- Born: 1944 Malaysia
- Died: 1 March 2026 (aged 81)
- Nationality: Malaysian
- Style: Southern Shaolin kung fu
- Teachers: Lai Chin-wah, Ho Fatt-nam, Choe Hoong-choy, Chee Kim-thong
- Rank: Grandmaster

= Wong Kiew-kit =

Malaysian martial artist (1944–2026)

Wong Kiew-kit (1944 – 1 March 2026) was a Malaysian martial artist who was the grandmaster in the tradition of the mythical Southern Shaolin Monastery in China, which should not be confused with the more commonly known Shaolin Monastery in Henan Province. He founded the Shaolin Wahnam Institute in 1982 in order to teach Shaolin arts to the public. Wong practiced and learned within a number of famous lineages which place him as a fourth generation successor of the Ven. Jiang Nan and a sixth generation successor of the Ven. Chee Seen both of the Southern Shaolin Temple.

==Life and career==
Born in 1944, Wong Kiew-kit started his lifelong training of the Shaolin arts at the age of 10 when he began learning Shaolin Kungfu from Lai Chin-wah, who was also known as Uncle Righteousness. According to Wong's biography, he became Lai Chin-wah's best disciple. He has taught Shaolin Cosmos qigong, Shaolin kung fu, tai chi, Zen and also Lion Dance worldwide for more than 25 years. His school has qualified instructors in Canada, Ecuador, Puerto Rico, USA, Venezuela, Austria, Denmark, England, Finland, France, Germany, Ireland, Italy, Luxembourg, Malta, The Netherlands, Norway, Portugal, Russia, Scotland, Spain, Switzerland, Australia, Indonesia, Japan, Malaysia, Singapore, Taiwan, and the United Arab Emirates.
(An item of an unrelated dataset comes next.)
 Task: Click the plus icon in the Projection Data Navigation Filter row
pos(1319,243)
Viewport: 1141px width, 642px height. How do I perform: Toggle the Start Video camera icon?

He claimed to have over 2000 students throughout the world.

Wong received the Qigong Master of the Year award at the Second World Congress on Qigong held from 21 to 23 November 1997 in San Francisco, United States.

He wrote a number of books published in multiple languages on martial arts and philosophy. His works include Chi Kung For Health and Vitality, The Art of Shaolin Kung Fu, The Complete Book of Tai Chi Chuan, The Complete Book of Zen, Introduction to Shaolin Kung Fu, The Complete Book of Chinese Medicine, The Complete Book of Shaolin. Sukhavati: Western Paradise, and The Art of Chi Kung,

Wong died on 1 March 2026, at the age of 81.